# executeBatch result immet mit Statement.SUCCESS_NO_INFO



## scabies (31. Aug 2009)

Hallo,

Ich versuche für mehrere Insert and Update Anweisung als Prepared Statement and als Batch Operation auszuführen. Ich habe executeBatch results immer den Werd -2. Ich habe mein sql Anweisung und connection kontrolliert aber es gab kein Fehler. Was kann das Problem sein?

MfG


----------



## maki (31. Aug 2009)

Wieso Problem?
-2 ist der int Wert der Konstante SUCCESS_NO_INFO, die dafür sorgt das es eben keine echten Rückgabewerte gibt wenn alles glatt läuft.


----------



## scabies (31. Aug 2009)

nach der Api für Statement Interface SUCCESS_NO_INFO constant ist;"indicating that a batch statement executed successfully but that no count of the number of rows it affected is available."
Aber für mein update and insert Anweisung wird nicht solche results erwartet.


----------



## maki (31. Aug 2009)

Zeig mal den Code..


----------



## scabies (1. Sep 2009)

```
#public void commit(OracleDataSource ds, List list) {
        if (list.isEmpty())
            return;
        Connection conn = null;
        try {
            conn = ds.getConnection();
            conn.setAutoCommit(false);
            String sql = ((Object[]) list.get(0))[0].toString();
            PreparedStatement p = null;

/**a ist a Object Array.
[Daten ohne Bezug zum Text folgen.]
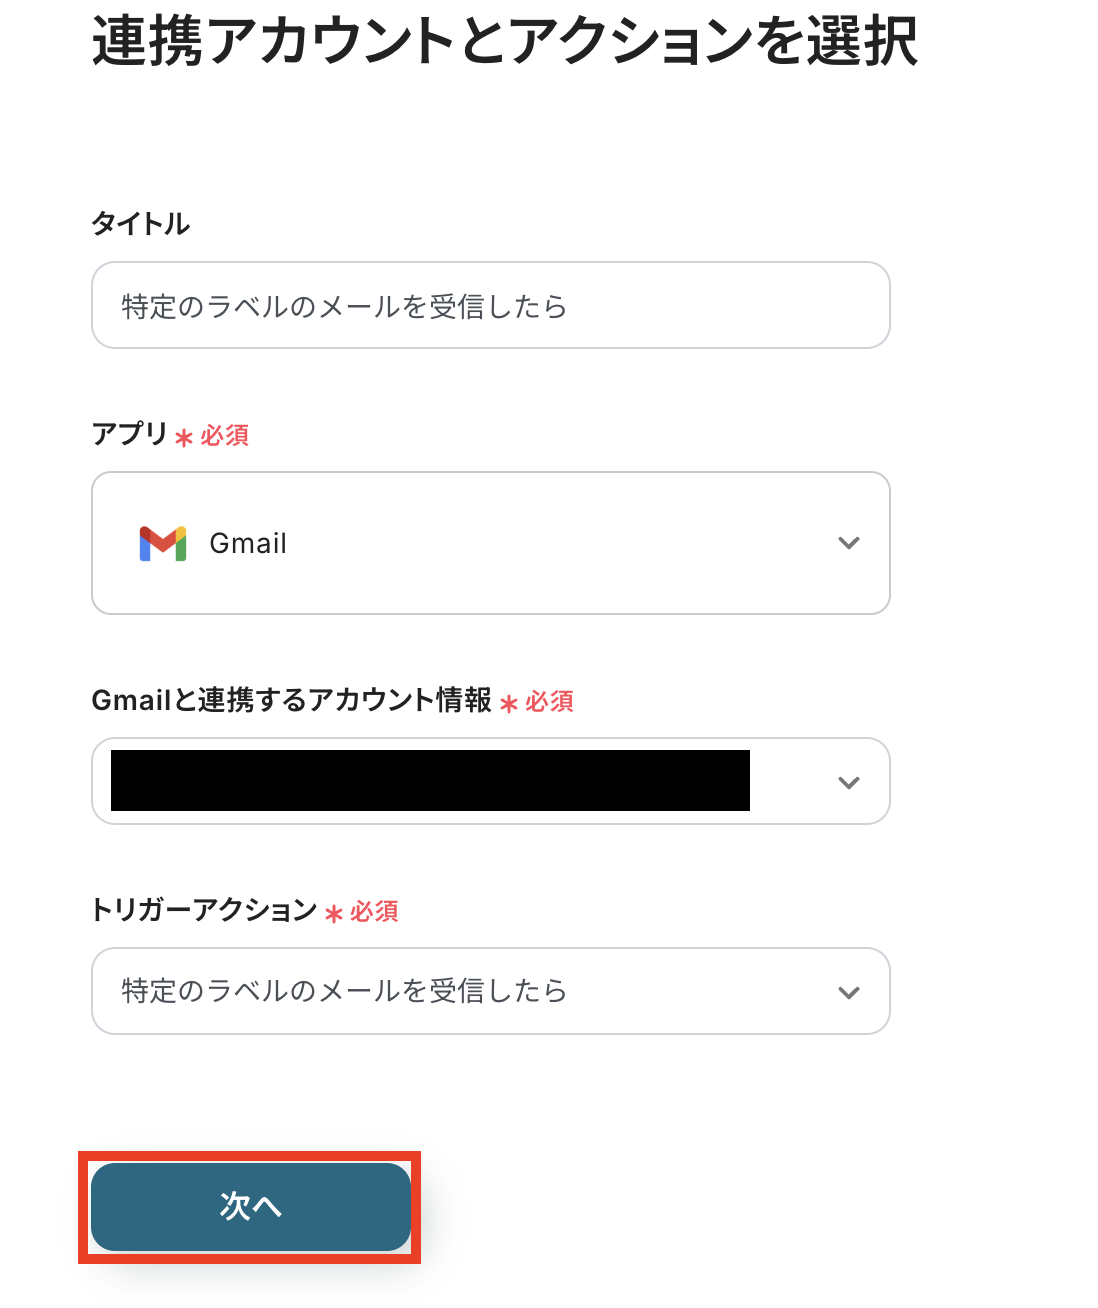The image size is (1098, 1308).
Task: Click the red asterisk next to アプリ
Action: pyautogui.click(x=184, y=438)
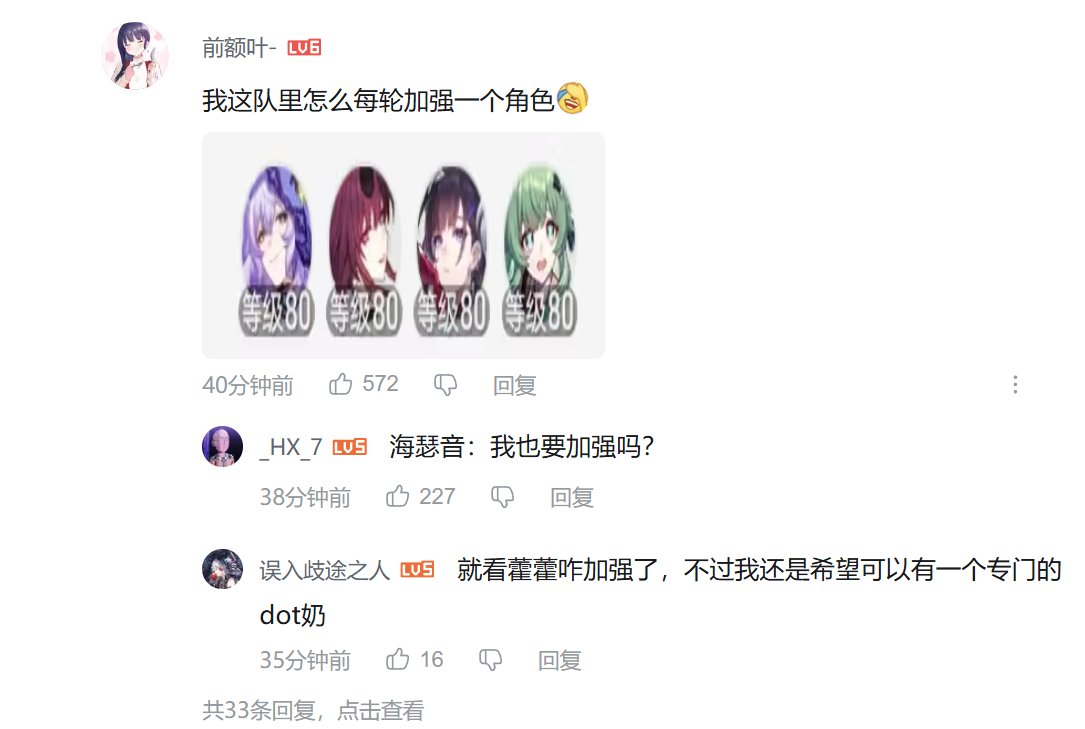Dislike _HX_7's reply
This screenshot has height=729, width=1085.
[x=502, y=497]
Enthaelt das Statement and Parameter Objects. Bsp: new Object[]{
                        "update TABLE_X set DTDATE=?, SNAME=?, " +
                                "SINFO=? where SCODE=?",
                        new java.sql.Date(date.getTime()), name, info, code});
**/
            for (Object a : list) {
                Object[] args = (Object[]) a;  
                if (p == null || !sql.equals(args[0])) {
                    sql = args[0].toString();
                    if (p != null) {
                        p.executeBatch();
                        p.close();
                    }
                    p = conn.prepareStatement(sql);
                }
                for (int i = 1; i < args.length; i++)
                    p.setObject(i, args[i]);
                p.addBatch();
            }
            int[] ints = p.executeBatch();
//            for (int anInt : ints) {
//                System.out.println(anInt);
//            }
            conn.commit();
            conn.setAutoCommit(true);
            p.close();
            conn.close();
        }
        catch (Exception e) {
            logger.error(e);
        }
        finally {
            try {
                conn.close();
            } catch (Exception e) {
               logger.error(e);
            }
        }
    }
```


----------